Ejercicios -
1 - Transcribe del texto sobre la Copa Africana en Marruecos el fragmento que empieza con "Marruecos 2025: El" y sigue hasta "todo un continente.".
2 - Retoma el texto sobre la Copa Africana en Marruecos justo donde se detiene y continúalo.

Texto para leer -
───

Marruecos 2025: El fútbol africano regresa con una Copa que promete emociones de verdad
Hay torneos que no necesitan presentación, y la Copa Africana de Naciones es uno de ellos. En cada edición, África entera se paraliza, las calles vibran, y el balón cuenta historias que van más allá del resultado. En 2025, Marruecos será el escenario de esta fiesta continental, y todo apunta a que viviremos una edición tan intensa como impredecible.

Vuelve la pasión… y el caos hermoso del fútbol africano
Desde que se anunció que Marruecos volvería a albergar la AFCON, las expectativas se dispararon. No es solo por la historia —en 1976 ganaron el título siendo anfitriones—, sino porque esta vez llegan con un equipo competitivo, una afición encendida y la infraestructura lista para recibir a todo un continente.
Y atención: el torneo arranca el 21 de diciembre. Sí, mientras medio mundo piensa en cenas navideñas, en África se respira otra cosa: fútbol del bueno. La gran final será el 18 de enero de 2026, en el Estadio Príncipe Moulay Abdellah de Rabat, el mismo que acogerá el duelo inaugural entre Marruecos y Comoras.

───

(Entradas tomadas de una colección)

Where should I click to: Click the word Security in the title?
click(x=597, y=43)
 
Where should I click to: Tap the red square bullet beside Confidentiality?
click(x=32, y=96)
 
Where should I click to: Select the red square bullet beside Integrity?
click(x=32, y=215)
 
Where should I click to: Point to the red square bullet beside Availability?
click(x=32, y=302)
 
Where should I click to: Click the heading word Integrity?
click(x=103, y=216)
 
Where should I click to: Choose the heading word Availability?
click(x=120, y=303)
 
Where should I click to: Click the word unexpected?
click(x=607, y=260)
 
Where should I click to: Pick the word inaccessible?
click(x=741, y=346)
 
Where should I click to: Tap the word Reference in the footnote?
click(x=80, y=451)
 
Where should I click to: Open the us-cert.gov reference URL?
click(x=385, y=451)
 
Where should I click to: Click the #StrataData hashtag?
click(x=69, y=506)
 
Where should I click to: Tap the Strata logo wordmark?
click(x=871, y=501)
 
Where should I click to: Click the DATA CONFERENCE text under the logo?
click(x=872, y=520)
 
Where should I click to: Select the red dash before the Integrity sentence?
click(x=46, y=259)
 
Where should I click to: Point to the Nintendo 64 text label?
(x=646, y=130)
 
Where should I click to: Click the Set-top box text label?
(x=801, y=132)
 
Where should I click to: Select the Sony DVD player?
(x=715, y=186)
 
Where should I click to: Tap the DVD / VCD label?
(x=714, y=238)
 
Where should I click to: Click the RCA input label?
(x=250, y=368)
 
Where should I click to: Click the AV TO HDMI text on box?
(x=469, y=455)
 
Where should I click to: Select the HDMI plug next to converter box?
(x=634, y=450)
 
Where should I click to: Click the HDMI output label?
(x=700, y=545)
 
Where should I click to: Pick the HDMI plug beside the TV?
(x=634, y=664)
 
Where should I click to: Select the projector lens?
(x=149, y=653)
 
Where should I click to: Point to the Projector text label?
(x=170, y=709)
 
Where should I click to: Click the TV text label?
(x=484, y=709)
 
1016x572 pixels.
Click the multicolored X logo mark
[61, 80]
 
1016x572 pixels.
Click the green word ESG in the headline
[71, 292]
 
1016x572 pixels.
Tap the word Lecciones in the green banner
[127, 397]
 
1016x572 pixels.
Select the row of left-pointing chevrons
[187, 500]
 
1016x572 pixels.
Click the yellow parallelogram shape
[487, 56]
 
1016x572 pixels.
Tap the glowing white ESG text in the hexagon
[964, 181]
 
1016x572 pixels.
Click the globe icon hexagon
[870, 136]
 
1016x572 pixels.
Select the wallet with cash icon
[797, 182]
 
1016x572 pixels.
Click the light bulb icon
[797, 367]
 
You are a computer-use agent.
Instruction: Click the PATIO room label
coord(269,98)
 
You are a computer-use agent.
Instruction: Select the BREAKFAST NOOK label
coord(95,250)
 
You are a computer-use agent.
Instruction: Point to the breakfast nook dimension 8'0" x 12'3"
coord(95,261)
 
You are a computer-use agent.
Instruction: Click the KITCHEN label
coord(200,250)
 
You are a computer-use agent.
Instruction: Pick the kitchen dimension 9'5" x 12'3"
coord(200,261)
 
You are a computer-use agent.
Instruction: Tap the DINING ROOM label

───

Resultados por tarea -
1 -
Marruecos 2025: El fútbol africano regresa con una Copa que promete emociones de verdad
Hay torneos que no necesitan presentación, y la Copa Africana de Naciones es uno de ellos. En cada edición, África entera se paraliza, las calles vibran, y el balón cuenta historias que van más allá del resultado. En 2025, Marruecos será el escenario de esta fiesta continental, y todo apunta a que viviremos una edición tan intensa como impredecible.

Vuelve la pasión… y el caos hermoso del fútbol africano
Desde que se anunció que Marruecos volvería a albergar la AFCON, las expectativas se dispararon. No es solo por la historia —en 1976 ganaron el título siendo anfitriones—, sino porque esta vez llegan con un equipo competitivo, una afición encendida y la infraestructura lista para recibir a todo un continente.

2 -
24 selecciones, 1 solo sueño
El actual formato —implementado en 2019— incluye a 24 selecciones divididas en seis grupos. Todos jugarán tres partidos en la fase inicial, y solo los mejores seguirán en carrera. Como siempre, clasificarán los dos primeros de cada grupo y los cuatro mejores terceros. O sea, cada punto cuenta, y cada gol puede cambiar el destino de un país.
Este sistema, además de agregar más partidos, le da protagonismo a equipos que antes no tenían espacio. Comoras, Mauritania, Madagascar… ahora están en el mapa. Y no solo participan, algunos incluso compiten de verdad.
Viejos conocidos, nuevas amenazas
Sí, los gigantes siguen ahí. Egipto, Camerún, Nigeria. Equipos con historia, títulos y plantillas de sobra. Pero el fútbol africano hace rato dejó de ser cosa de tres. Senegal llega con una camada que mezcla jerarquía y experiencia. Costa de Marfil, actual campeón, quiere dejar en claro que lo suyo no fue casualidad. Argelia, con Mahrez a la cabeza, es siempre peligrosa. Y Marruecos, bueno… juega en casa. Eso pesa.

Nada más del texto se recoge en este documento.